= Pascale Garaud =

French astrophysicist and applied mathematician

Pascale Garaud is a French astrophysicist and applied mathematician interested in fluid dynamics, magnetohydrodynamics, and their applications to astrophysics and geophysics. She is a professor of applied mathematics at the University of California, Santa Cruz, and was department chair from 2023 to 2026.

Garaud was a student at Louis Pasteur University in Strasbourg, and came to Trinity College, Cambridge as a Knox Scholar to study for the Mathematical Tripos.
Remaining at Cambridge, Garaud earned her Ph.D. in 2001. Her dissertation, The dynamics of the solar tachocline, was jointly supervised by Douglas Gough and Nigel Weiss. After postdoctoral research at Cambridge, she joined the faculty at the University of California, Santa Cruz in 2004.

At Santa Cruz, Garaud is a Fellow of Oakes College.

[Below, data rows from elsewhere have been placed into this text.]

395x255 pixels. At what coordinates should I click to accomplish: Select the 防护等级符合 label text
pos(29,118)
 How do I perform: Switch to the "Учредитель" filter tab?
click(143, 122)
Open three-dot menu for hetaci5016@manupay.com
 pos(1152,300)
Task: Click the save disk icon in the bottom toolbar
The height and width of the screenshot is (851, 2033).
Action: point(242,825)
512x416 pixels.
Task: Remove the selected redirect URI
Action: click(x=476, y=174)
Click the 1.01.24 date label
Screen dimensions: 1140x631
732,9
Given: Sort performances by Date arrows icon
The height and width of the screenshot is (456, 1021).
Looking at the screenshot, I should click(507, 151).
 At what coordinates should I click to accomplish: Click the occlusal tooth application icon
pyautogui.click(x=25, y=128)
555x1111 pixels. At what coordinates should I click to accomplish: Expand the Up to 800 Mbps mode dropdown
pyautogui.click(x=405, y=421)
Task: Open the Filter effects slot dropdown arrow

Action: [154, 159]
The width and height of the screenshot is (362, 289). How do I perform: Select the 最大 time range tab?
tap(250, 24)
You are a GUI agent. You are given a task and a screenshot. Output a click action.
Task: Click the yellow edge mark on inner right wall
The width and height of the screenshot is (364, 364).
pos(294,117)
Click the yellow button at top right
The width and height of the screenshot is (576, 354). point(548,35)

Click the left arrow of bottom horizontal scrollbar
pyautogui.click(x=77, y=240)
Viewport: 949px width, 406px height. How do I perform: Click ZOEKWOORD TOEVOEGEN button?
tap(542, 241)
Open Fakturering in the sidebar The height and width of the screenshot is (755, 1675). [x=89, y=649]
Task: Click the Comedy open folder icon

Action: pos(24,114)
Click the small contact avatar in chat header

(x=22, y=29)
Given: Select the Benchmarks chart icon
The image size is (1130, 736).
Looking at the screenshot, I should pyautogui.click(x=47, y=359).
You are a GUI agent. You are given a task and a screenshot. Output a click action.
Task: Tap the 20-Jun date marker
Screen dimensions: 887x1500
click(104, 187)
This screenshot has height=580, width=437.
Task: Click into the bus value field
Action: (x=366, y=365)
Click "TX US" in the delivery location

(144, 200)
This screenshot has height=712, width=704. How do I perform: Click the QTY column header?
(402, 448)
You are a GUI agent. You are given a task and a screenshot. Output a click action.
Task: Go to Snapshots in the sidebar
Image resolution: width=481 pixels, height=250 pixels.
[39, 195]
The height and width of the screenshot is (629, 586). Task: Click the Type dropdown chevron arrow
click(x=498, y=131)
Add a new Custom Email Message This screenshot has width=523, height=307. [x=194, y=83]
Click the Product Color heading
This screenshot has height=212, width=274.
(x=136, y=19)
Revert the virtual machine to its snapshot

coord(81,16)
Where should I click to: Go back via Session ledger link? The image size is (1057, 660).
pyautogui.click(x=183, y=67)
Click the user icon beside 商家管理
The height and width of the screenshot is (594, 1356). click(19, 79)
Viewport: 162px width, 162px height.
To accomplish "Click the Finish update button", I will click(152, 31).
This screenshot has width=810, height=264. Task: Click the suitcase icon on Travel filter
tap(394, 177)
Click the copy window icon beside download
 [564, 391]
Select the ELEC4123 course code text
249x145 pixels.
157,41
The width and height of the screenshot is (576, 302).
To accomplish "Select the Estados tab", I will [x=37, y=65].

She founded the Kavli Summer Program in Astrophysics (formerly the International Summer Program for Modeling in Astrophysics), an annual meeting of graduate students and researchers, in 2010.

In 2019, Garaud was elected a fellow of the American Physical Society., and presently serves on the Editorial Committee for the Annual Review of Fluid Mechanics.